Dataset content:

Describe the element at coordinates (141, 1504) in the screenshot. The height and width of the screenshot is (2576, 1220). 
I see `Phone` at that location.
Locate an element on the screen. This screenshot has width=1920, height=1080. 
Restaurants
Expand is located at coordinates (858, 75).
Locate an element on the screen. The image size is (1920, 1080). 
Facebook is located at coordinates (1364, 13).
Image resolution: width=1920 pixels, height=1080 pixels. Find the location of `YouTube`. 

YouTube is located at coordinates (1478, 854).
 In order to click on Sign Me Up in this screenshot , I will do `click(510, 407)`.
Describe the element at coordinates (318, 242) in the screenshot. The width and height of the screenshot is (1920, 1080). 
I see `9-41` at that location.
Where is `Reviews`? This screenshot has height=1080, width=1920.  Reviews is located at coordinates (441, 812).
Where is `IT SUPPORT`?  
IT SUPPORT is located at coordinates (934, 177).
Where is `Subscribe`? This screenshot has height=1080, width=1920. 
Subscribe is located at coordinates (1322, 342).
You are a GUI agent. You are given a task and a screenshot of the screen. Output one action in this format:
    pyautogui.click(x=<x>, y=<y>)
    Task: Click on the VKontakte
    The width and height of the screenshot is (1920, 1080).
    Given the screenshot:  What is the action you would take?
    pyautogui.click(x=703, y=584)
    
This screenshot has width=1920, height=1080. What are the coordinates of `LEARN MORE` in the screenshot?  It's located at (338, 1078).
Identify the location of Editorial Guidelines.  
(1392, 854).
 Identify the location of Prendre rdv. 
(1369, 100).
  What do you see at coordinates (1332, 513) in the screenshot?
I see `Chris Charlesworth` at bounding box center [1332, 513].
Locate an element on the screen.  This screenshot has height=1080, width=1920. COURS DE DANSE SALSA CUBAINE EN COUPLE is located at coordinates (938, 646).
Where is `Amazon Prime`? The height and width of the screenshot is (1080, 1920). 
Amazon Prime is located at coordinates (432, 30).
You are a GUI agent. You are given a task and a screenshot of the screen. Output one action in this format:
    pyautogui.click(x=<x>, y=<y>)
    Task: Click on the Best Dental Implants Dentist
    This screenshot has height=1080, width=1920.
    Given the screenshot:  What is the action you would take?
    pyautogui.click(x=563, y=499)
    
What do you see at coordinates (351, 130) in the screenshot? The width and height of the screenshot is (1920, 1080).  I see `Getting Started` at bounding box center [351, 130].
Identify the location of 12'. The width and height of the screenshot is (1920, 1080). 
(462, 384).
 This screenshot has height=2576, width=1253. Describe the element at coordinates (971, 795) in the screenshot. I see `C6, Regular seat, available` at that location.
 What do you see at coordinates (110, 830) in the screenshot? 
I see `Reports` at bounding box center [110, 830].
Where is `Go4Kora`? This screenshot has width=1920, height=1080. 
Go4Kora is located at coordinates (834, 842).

Exercise brief: Find every line in the material above that contains the string "Prime", and copy each one in full.

Exercise answer:
Where is `Amazon Prime`? The height and width of the screenshot is (1080, 1920). 
Amazon Prime is located at coordinates (432, 30).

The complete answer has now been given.